Samahon v. FBI, No. 12-4839, 2014 WL 4179933 (E.D. Pa. Aug. 25, 2014) (Robreno, J.)
Samahon v. FBI, No. 12-4839, 2014 WL 4179933 (E.D. Pa. Aug. 25, 2014) (Robreno, J.)
Re: Request for internal FBI memorandum from the 1960s concerning then-Deputy FBI Director Cartha DeLoach to then-Associate Director of the FBI Clyde Tolson regarding Associate Justice of Supreme Court Abe Fortas and George Hamilton
Disposition: Granting plaintiff's motion for summary judgment; denying defendant's supplemental motion for summary judgment
- Exemption 6: The court holds that "Exemption 6 . . . does not provide a proper basis for the redactions in the DeLoach Memorandum." The court first finds that "the privacy interests implicated by disclosure of the redacted name are . . . substantially diminished" because "the specific information that the FBI seeks to protect—namely, that Justice Fortas and the FBI collaborated to investigate George Hamilton—has been published in a book that is publicly available" and "George Hamilton himself has written publicly about some of the events at issue in this case." The court then finds that, while "[p]laintiff's blackmail theory is almost certainly incorrect," "[i]t does not follow . . . that, because the premise upon which the FOIA request was made is incorrect, disclosure of the redacted name serves no public interest." Rather, the court determines that "[i]n sum, Plaintiff has produced evidence of potentially improper conduct by the FBI; the in camera review has confirmed that disclosure exposes likely illegal or unethical conduct by at a minimum DeLoach and Justice Fortas; and the Government has conceded that there is a public interest served by disclosure." In light of these determinations, the court holds that "the privacy interests at stake in this case are substantially diminished, which means that they can easily be overridden by the public's interest in disclosure."
- Exemption 7, Threshold: The court "concludes that the FBI has not met its burden of demonstrating a 'rational nexus' between 'its law enforcement authority and the information contained in the withheld material.'" The court explains that "[h]ere, the FBI has asserted a statutory basis for its investigation that could be indicative of a legitimate law enforcement concern, but the evidence in this case shows just the opposite, revealing that [President Johnson's] White House enlisted the FBI to conduct a personal inquiry into a private individual's background without any suggestion of a security threat."
- Exemption 7(C): "[F]or the sake of completeness, the Court notes that the Government would fail [in regards to Exemption 7(C)] as well." The court explains that "[a]s mentioned above, the interests weighed in the balancing test of Exemption 7(C) are identical to those weighed in Exemption 6; the tests differ only 'in the magnitude of the public interest that is required to override the respective privacy interests protected by the exemptions.'"

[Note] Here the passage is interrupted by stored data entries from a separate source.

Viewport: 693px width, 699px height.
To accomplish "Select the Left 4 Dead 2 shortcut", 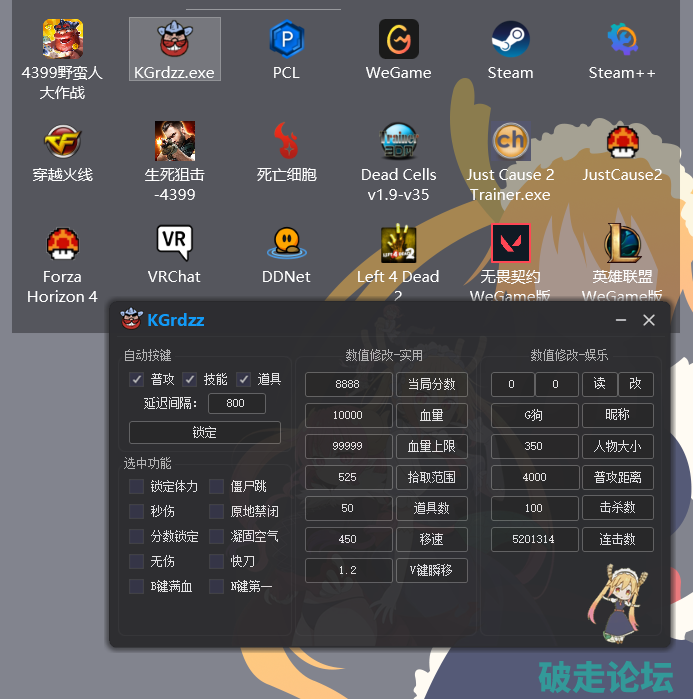I will click(x=398, y=244).
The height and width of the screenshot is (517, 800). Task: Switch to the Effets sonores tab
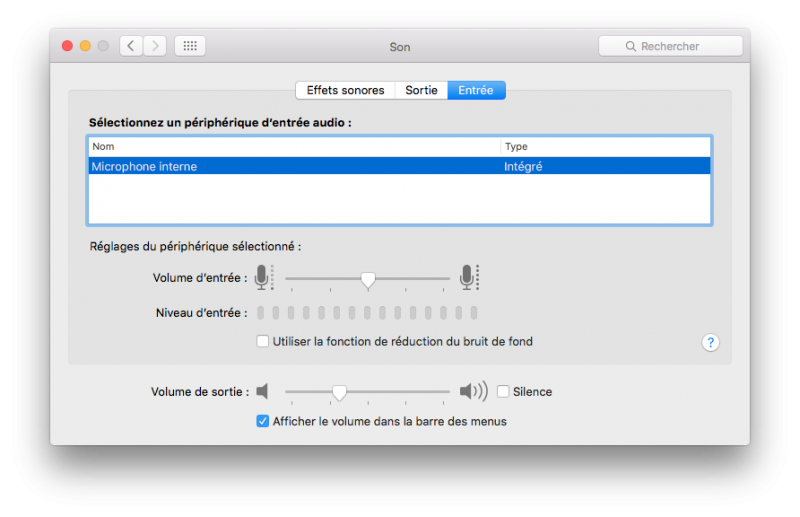[345, 90]
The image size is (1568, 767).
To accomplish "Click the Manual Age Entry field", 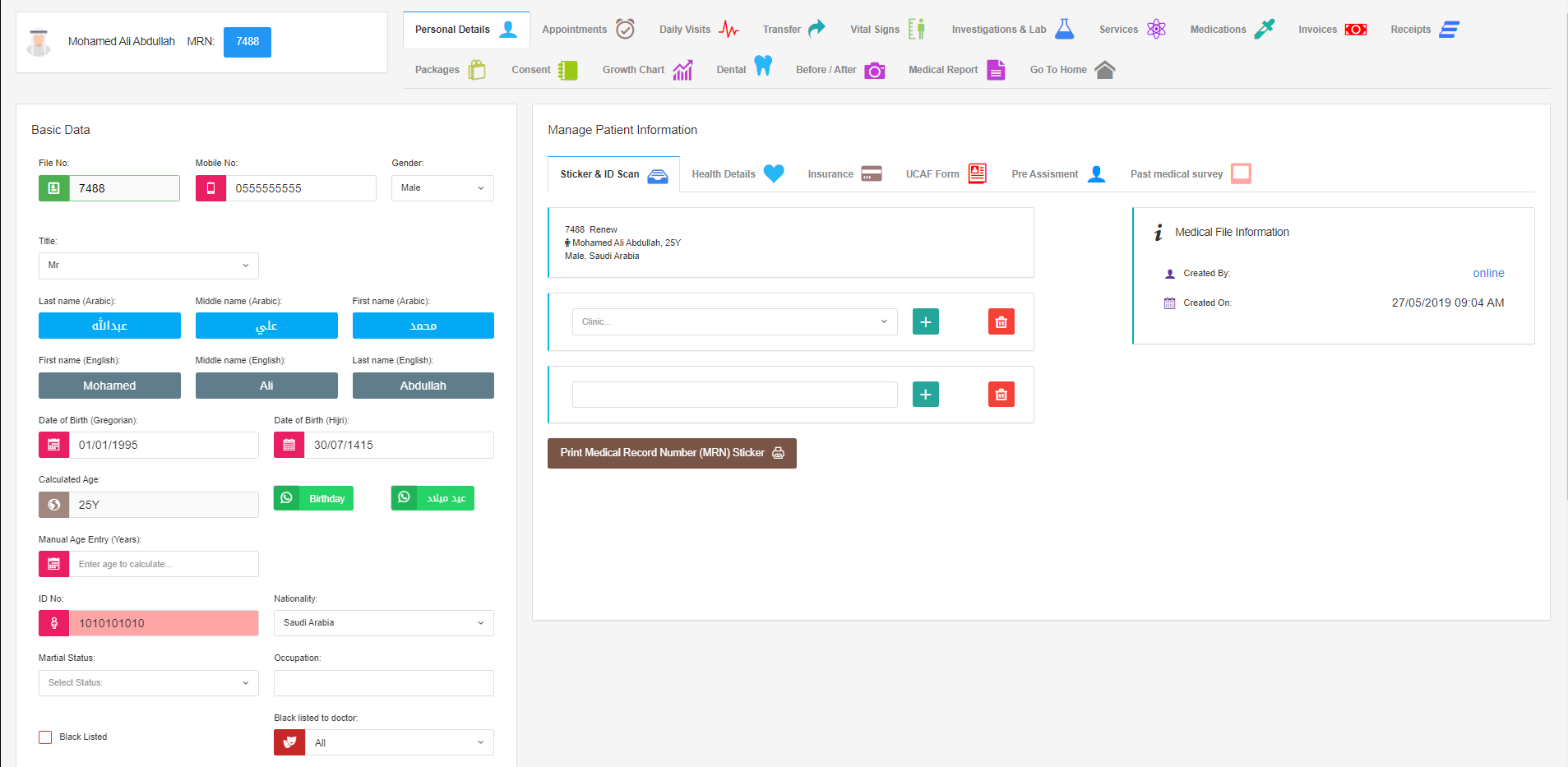I will pyautogui.click(x=163, y=564).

- Exemptions 6 and 7(C): The court holds that "the Government cannot categorically withhold an entire FBI file on the basis that some of the information in the file is likely exempt from disclosure." "Rather, after deleting the specific portions of the file that are exempt from disclosure, the FBI is required to release to a FOIA requester any 'reasonably segregable portion' of each record contained within the file." The court explains that " [t]he basic premise of the Government's argument—namely, that certain types of files are categorically exempt from disclosure—is therefore incorrect as a matter of law." The court finds that Exemption 6 and 7(C) "can[not] be said to apply to all of the contents of the particular file at issue in this case."